Indications for hospitalization

The decision on where to treat a child with pneumonia - in a hospital or at home, the doctor takes, while he takes into account several factors:

  • The severity of the condition and the presence of complications - respiratory failure, pleurisy, acute disorders of consciousness, cardiac insufficiency, falling blood pressure, lung abscess, pleural empyema, infectious-toxic shock, sepsis.
  • The defeat of several lobes of the lung. Treatment of focal pneumonia in the child at home is entirely possible, but with croupous pneumonia treatment is best done in a hospital.
  • Social indications are poor living conditions, inability to perform care and doctor's prescriptions.
  • Age of the child - if the infant is sick, this is the reason for hospitalization, because the pneumonia of the baby is a serious threat to life. If pneumonia develops in a child under 3 years of age, treatment depends on the severity of the condition and most often doctors insist on hospitalization. Older children can be treated at home provided that the pneumonia is not severe.
  • General health - in the presence of chronic diseases, weakened overall health of the child, regardless of age, the doctor may insist on hospitalization.
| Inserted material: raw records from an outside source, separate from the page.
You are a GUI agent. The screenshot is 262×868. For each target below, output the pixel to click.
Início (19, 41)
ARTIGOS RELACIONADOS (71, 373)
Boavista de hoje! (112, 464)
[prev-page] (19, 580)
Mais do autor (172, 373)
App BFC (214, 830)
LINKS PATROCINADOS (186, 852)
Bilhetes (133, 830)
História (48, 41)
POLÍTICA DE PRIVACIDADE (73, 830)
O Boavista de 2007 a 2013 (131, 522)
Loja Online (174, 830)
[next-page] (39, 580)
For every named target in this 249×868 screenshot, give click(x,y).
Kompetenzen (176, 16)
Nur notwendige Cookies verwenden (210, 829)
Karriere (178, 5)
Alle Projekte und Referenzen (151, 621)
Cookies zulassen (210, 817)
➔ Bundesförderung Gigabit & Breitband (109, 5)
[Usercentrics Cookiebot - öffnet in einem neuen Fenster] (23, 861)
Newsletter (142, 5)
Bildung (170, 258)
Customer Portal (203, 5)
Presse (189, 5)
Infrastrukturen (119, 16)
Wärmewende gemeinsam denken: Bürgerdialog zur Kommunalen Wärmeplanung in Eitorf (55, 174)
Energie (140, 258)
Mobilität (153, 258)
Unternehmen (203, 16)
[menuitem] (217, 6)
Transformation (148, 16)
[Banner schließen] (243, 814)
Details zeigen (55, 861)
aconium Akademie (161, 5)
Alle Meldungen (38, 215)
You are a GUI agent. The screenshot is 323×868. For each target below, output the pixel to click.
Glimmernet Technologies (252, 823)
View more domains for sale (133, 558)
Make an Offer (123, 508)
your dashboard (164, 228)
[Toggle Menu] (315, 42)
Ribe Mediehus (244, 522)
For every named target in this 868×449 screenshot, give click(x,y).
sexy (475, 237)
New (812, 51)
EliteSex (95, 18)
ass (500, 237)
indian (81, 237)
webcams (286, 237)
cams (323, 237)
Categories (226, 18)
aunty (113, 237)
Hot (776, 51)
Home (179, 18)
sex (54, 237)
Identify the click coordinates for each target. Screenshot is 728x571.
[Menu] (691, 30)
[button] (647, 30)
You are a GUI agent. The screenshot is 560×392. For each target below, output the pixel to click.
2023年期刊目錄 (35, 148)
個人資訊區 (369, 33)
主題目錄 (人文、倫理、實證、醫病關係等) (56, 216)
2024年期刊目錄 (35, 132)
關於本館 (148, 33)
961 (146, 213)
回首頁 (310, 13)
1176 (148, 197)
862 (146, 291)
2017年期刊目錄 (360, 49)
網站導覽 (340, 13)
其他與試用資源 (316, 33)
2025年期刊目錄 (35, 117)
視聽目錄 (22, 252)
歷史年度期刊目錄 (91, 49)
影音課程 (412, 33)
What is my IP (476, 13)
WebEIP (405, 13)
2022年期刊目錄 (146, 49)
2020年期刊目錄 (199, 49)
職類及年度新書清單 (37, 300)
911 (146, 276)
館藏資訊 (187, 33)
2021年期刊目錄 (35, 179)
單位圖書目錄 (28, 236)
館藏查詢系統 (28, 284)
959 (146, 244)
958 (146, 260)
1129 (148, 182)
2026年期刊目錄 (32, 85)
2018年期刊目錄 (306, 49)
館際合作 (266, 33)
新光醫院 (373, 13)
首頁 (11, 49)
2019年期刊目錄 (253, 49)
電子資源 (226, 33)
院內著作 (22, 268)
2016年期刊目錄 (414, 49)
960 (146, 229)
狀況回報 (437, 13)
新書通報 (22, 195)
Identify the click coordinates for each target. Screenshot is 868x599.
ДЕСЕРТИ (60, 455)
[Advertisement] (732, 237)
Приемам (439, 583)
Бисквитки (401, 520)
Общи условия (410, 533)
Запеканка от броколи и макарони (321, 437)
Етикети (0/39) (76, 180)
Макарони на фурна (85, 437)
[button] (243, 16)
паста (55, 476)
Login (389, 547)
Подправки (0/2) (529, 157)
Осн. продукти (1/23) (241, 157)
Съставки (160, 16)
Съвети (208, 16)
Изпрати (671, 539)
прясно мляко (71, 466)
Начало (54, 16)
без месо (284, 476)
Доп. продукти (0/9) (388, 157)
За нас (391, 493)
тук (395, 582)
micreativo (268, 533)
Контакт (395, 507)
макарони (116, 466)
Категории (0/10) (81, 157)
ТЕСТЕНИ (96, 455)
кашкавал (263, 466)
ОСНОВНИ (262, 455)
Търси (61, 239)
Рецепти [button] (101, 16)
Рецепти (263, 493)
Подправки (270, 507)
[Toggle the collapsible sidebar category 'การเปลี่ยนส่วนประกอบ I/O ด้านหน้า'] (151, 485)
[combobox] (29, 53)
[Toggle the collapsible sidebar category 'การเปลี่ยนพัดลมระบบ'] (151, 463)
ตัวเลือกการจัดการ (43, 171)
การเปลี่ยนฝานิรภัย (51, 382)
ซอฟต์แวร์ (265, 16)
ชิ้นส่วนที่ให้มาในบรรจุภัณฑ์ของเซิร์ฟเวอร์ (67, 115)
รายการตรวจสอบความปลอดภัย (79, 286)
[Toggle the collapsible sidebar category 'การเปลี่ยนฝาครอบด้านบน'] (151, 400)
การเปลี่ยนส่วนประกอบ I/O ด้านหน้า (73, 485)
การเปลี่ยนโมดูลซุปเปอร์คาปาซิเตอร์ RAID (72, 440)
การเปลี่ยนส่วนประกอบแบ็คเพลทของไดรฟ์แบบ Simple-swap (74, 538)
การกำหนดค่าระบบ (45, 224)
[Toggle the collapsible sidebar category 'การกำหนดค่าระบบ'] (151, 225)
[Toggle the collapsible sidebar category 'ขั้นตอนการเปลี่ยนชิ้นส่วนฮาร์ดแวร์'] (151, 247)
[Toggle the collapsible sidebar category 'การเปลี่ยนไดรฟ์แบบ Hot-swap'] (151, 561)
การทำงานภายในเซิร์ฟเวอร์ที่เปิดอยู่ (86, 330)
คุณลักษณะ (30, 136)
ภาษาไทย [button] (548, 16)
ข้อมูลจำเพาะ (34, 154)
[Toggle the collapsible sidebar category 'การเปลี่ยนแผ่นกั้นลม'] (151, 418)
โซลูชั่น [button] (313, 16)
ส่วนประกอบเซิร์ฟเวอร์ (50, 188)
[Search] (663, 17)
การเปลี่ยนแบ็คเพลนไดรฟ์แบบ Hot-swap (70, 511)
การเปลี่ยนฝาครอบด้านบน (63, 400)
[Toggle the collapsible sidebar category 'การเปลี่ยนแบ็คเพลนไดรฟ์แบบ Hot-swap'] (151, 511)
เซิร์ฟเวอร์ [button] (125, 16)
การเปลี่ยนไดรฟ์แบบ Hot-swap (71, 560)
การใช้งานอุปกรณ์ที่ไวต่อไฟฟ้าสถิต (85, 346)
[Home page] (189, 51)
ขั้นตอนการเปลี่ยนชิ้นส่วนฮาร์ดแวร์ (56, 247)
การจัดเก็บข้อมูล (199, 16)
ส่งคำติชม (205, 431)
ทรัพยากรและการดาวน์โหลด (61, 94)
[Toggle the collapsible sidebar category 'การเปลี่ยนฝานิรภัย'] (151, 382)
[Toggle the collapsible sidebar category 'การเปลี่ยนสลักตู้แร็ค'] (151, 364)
Treatment of pneumonia in children

How to treat pneumonia in children? The basis of therapy for pneumonia is antibiotics. At a time when there were no antibiotics in the arsenal of doctors for bronchitis and pneumonia, a very frequent cause of death of adults and children was pneumonia, therefore, in no case can not refuse to use them, no folk remedies for pneumonia are effective. From the parents it is required to strictly follow all the doctor's recommendations, the proper care of the child, the observance of the drinking regime, nutrition:

  • Admission of antibiotics must be carried out strictly in time, if the appointment of the drug 2 times in day, this means that there should be a break between meals at 12 o'clock, if 3 times a day, then a break of 8 hours (see. 11 rules how to take antibiotics correctly). Antibiotics are prescribed - penicillins, cephalosporins for 7 days, macrolides (azithromycin, josamycin, clarithromycin) - 5 days. The effectiveness of the drug is estimated within 72 hours - an improvement in appetite, a decrease in temperature, dyspnea.
  • Antipyretics are used if the temperature is above 39C, in infants above 38C. Initially, antibiotic treatment of antipyretics is not prescribed, as the evaluation of the effectiveness of therapy is difficult. It should be remembered that during a high temperature in the body produces the maximum number of antibodies against the causative agent of the disease, so if the child can tolerate the temperature of 38C, it is better not to knock it down. So the body quickly cope with the microbe that caused pneumonia in the baby. If the child had at least one episode of febrile seizures, the temperature should be knocked down already at 37.5C.
  • Nutrition of the child with pneumonia - lack of appetite in children during illness is considered natural and the child's refusal to admit food is explained by the increased burden on the liver when fighting infection, so you can not force a child to feed. If possible, prepare light food for the patient, exclude any ready-made chemical products, fried and fatty, try to feed the child simple, easily digestible food - cereals, soups on a weak broth, steamed cutlets from low-fat meat, boiled potatoes, various vegetables, fruits.
  • Oral hydration - in water, natural freshly diluted juices - carrot, apple, slightly boiled tea with raspberries, rose hips infusion, water-electrolyte solutions (Regidron and others) are added.
  • Airing, daily wet cleaning, use of air humidifiers - ease the condition of the baby, and the love and care of parents works wonders.
  • No restorative (synthetic vitamins), antihistamines, immunomodulating agents are not used, as often lead to side effects and do not improve the course and outcome of pneumonia.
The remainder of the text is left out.